The not-found problem: secondary, and deliberately so
There is a second, well-known failure mode in retrieval: the system returns a confident answer even when nothing in the corpus actually addresses the query. Self-RAG (Asai et al., 2023) and CRAG (Yan et al., 2024) are built around exactly this. The damage is measurable: irrelevant passages dropped answer accuracy by up to 25% in controlled experiments (Cuconasu et al., SIGIR 2024).
Tune Search does not abstain. Its self-critique loop broadens the query and tries again when coverage is low, but always returns its best match. For a corpus of prayers and commentary, this is actually the right call. Someone who types “I broke my car” into a prayer search is not looking for car-repair manuals. Returning the most relevant passage about brokenness is the correct behaviour. The not-found problem matters acutely when a retriever is wired to a general factual knowledge base; it matters much less when the corpus is a deliberately narrow thing the user already knows they are searching.
Planarization is a geometry problem, and the right response is to attack the geometry — in our case, by evolving a tag vocabulary that actually spreads across the space rather than collapsing into a cone. The pastoral index and the council then operate on top of a space that has real discriminating power. The result is a system that can, for the first time, return different answers to different questions.
References
- Gao et al. Representation Degeneration Problem in Training NLG Models. ICLR 2019.
- Timkey & van Schijndel. All Bark and No Bite: Rogue Dimensions in Transformer Language Models. EMNLP 2021.

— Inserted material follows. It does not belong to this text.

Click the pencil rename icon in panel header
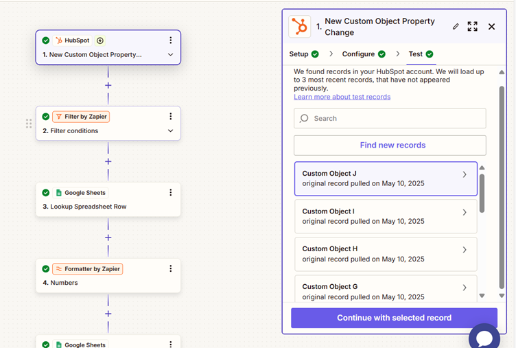 [456, 27]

- Steck et al. Is Cosine-Similarity of Embeddings Really About Similarity? WWW 2024.
- Jing et al. Understanding Dimensional Collapse in Contrastive Self-Supervised Learning. ICLR 2022.

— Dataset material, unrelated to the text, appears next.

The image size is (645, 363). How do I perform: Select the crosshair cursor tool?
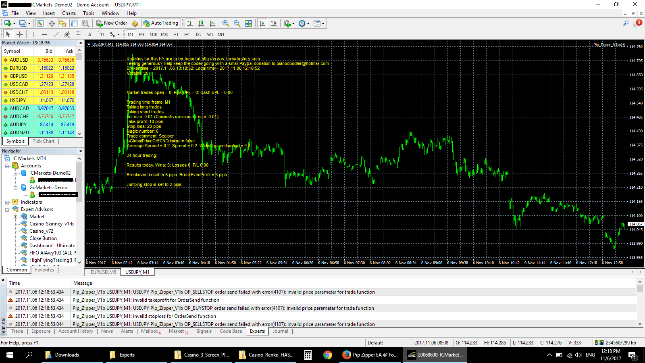point(19,34)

- Radovanović et al. Hubs in Space: Popular Nearest Neighbours in High-Dimensional Data. JMLR 2010.
- Su et al. Whitening Sentence Representations for Better Semantics and Transferability. 2021.
- Li et al. On the Sentence Embeddings from Pre-trained Language Models (BERT-flow). EMNLP 2020.
- Russell. A Circumplex Model of Affect. Journal of Personality and Social Psychology, 1980.
- Du et al. Improving Factuality and Reasoning via Multiagent Debate. 2023.
- Zheng et al. Judging LLM-as-a-Judge with MT-Bench and Chatbot Arena. 2023.
- Asai et al. Self-RAG: Learning to Retrieve, Generate, and Critique through Self-Reflection. ICLR 2024.
- Yan et al. Corrective Retrieval Augmented Generation. 2024.
- Cuconasu et al. The Power of Noise: Redefining Retrieval for RAG Systems. SIGIR 2024.
- Cormack, Clarke & Büttcher. Reciprocal Rank Fusion Outperforms Condorcet and Individual Rank Learning Methods. SIGIR 2009.
- Singh et al. Agentic Retrieval-Augmented Generation: A Survey. 2025.
- Anthropic. Contextual Retrieval. 2024.